Drywall Repair Questions Answered by a Professional
Before choosing a drywall contractor here are a few answers to questions I commonly get asked in the drywall industry.
Question: I have water damage to my drywall, is it still good? Does it have to be replaced?
Answer: Water can come from many different sources in your home. Roof leaks, air handlers, dishwashers you name it. Drywall is a surprisingly resilient product when it comes to water and can withstand a great deal of water before total product failure occurs. Once it is dried out damage is usually only cosmetic. Typically a dark stain or hairline crack appears along a joint line where the drywall compound has been dissolved by the water and the tape has let loose. Not to fear, a drywall professional can usually repair the damage in a few hours with little to no mess. Even if the area has gotten wet for months, water will always find the path of least resistance and come out all in one spot. In this case all that is required is cutting out the affected area, usually only a 3′ – 4′ area and patching it in. In either situation cost is typically under $300.
Question: Should I be worried about mold on my drywall?
Answer: The most important thing to remember, without moisture mold cannot survive. So first and foremost remove the water source and the mold is history. Although lawyers and so-called mold removal experts would like you to think otherwise and open up your checkbook, mold is rarely harmful to humans and can be easily eradicated. Spraying a little bleach on it will also do the trick. If it has gotten so bad where the paper on the drywall has been actually eaten away by the mold, then a small patch job to cut out and remove the affected area is in order. Cost likely around $250.
Question: Do I have Chinese drywall in my home?
Answer: Although considerably more serious than mold and definitely in need of complete removal, my advice is to not overreact if your concerned you may have it. It’s unnecessary to spend a great deal of money for another specialist that is trying to profit on someone else’s misfortunes. Trust me; if you have Chinese drywall in your home you will know it, no question about it. The metallic burning sensation in your eyes and throat will quickly give it away. It is obvious within months of installation and unmistakable. My best advice is to call a reputable drywall or building contractor who can steer you in the right direction. Recent legal rulings are very specific in the removal of the product and failure to follow them exactly can lead to future resale problems.
Question: What does it take to remove popcorn texture from my ceiling?

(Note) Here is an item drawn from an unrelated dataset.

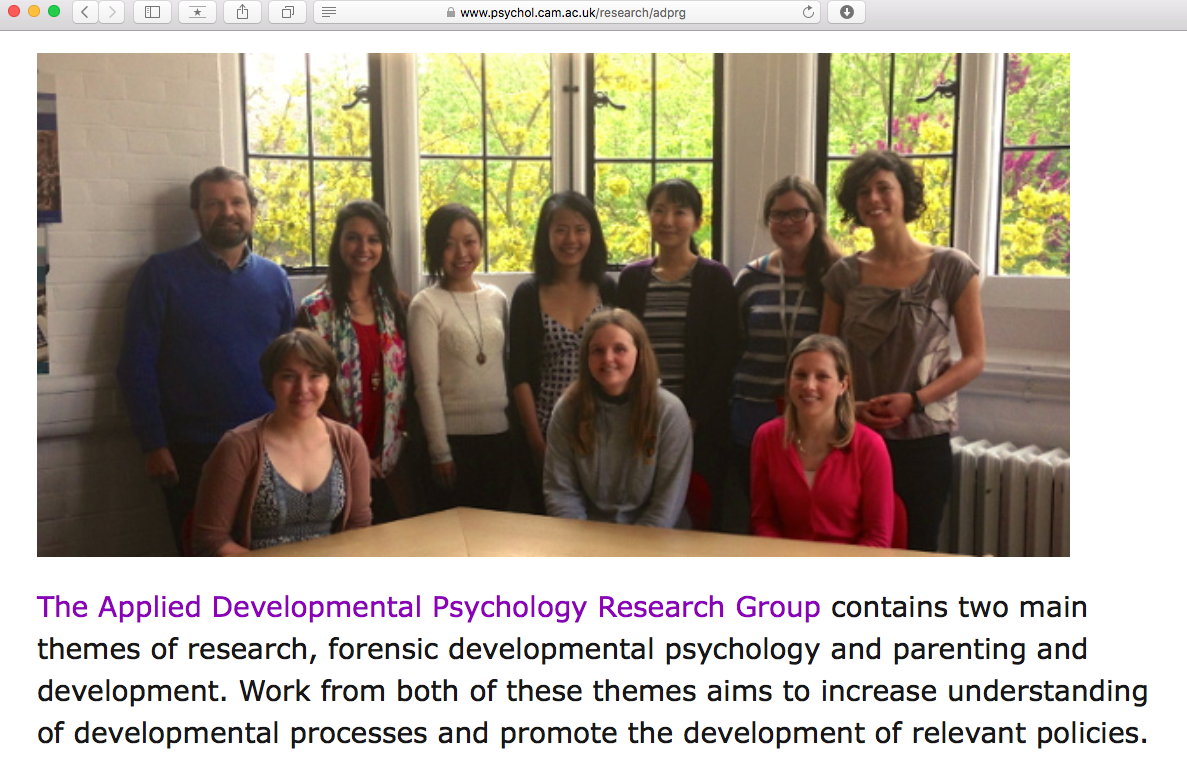The image size is (1187, 763).
Task: Enter full screen with the green button
Action: point(54,11)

Answer: As long as the ceiling has not been painted, which most have not been, a drywall professional can remove and re-texture an average sized ceiling for as little as $500 – $600. The only catch is what kind of condition the existing ceiling is in. Popcorn (acoustic) texture can hide an amazing amount of flaws, hence the reason for its popularity years ago. Some ceilings may not have been finished to normal standards and may need a complete finish coat before applying a lighter texture. Large dips, sags, or even cracking may be hidden with this texture so care should be taken before removal to fully understand how large a project you are getting yourself into.

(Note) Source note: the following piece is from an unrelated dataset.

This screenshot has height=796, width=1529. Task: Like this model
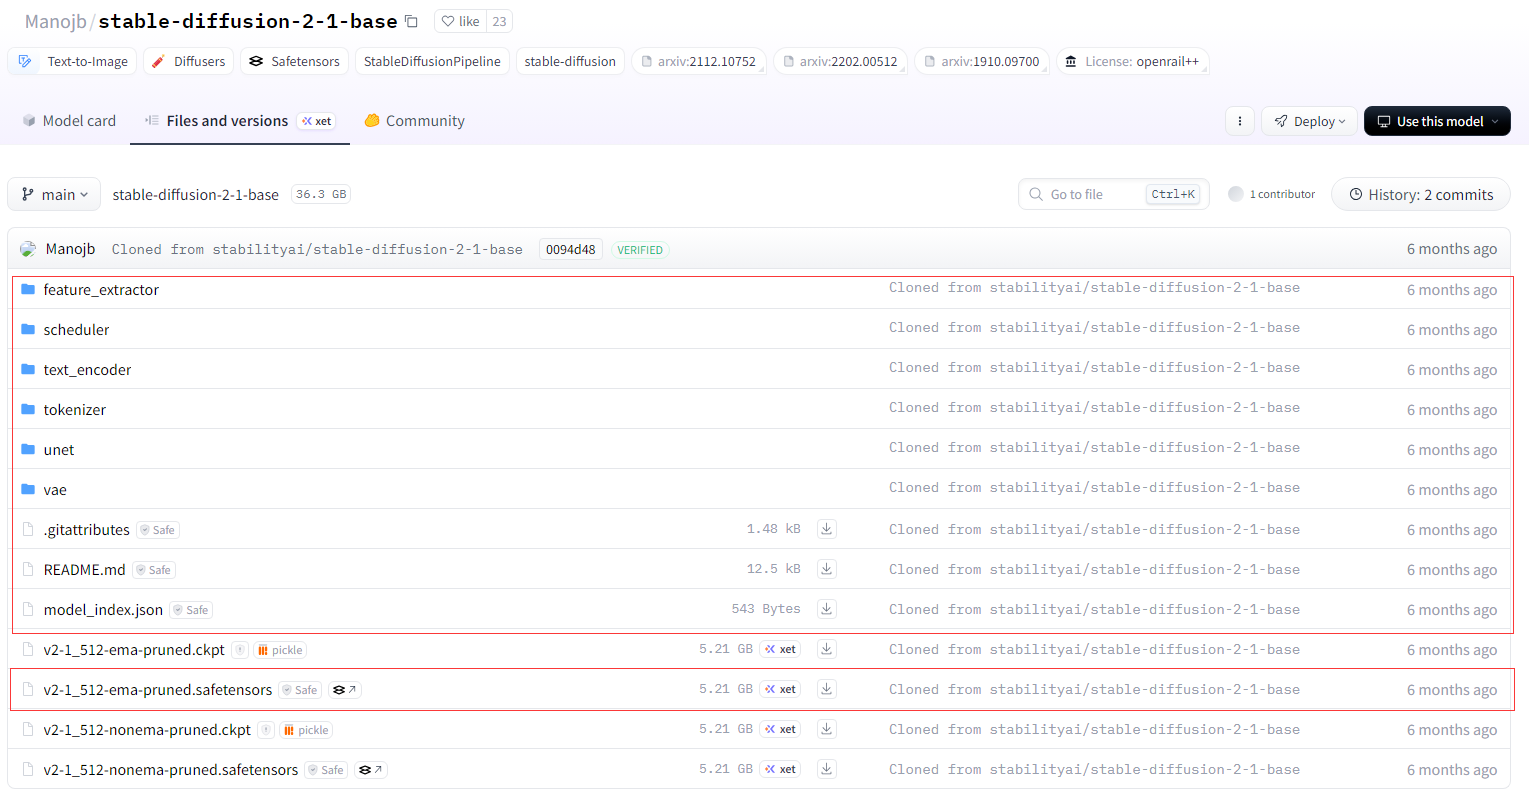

Question: What type of texture should I pick?
Answer: I think this is probably one of the biggest issues my customers struggle with and it is probably one of the least important. I’ve found most individuals seldom even notice what texture is on the walls of a home they walk into. The only time it comes up if it’s an extremely bold or heavy texture. These textures are usually trendy and tend to wear out their welcome after only a few years. My advice is to keep it on the lighter side. Be aware of drywall contractors trying to talk you into heavy textures, it’s likely they don’t have the ability to do a high enough quality of work without heavy textures to cover up the flaws.

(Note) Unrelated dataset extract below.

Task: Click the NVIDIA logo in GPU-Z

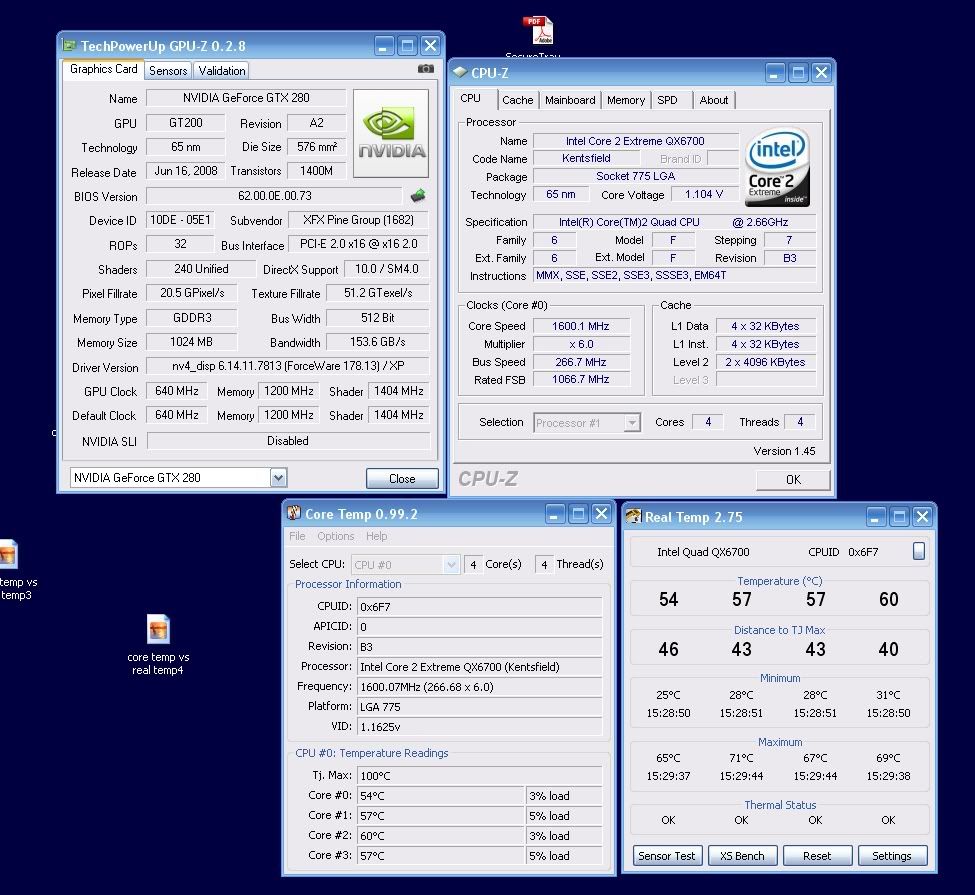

Question: What textures are available?
Answer: The most common texture and most universal is orange peel. It’s sprayed on with a machine to provide a light, washable, and very patchable finish that few people really notice on the wall. It’s used to bring down the labor and therefore the price of a perfectly smooth finish which can get quite expensive. It appears similar to the texture of a magnified orange peel once painted, hence the name. To dress up ceilings and also provide additional hide, knock down texture is commonly used. It is sprayed on as well, but much thicker, with larger dots. It’s a very cost-effective texture which primarily replaced popcorn texture back in the day. When the spray has tacked a large paddle is used to flatten or knock down the dots which give it its name. This texture will provide an enormous amount of hide on a ceiling or wall and many people feel its dresses up a room, but the downside is it’s extremely hard to patch and difficult to clean.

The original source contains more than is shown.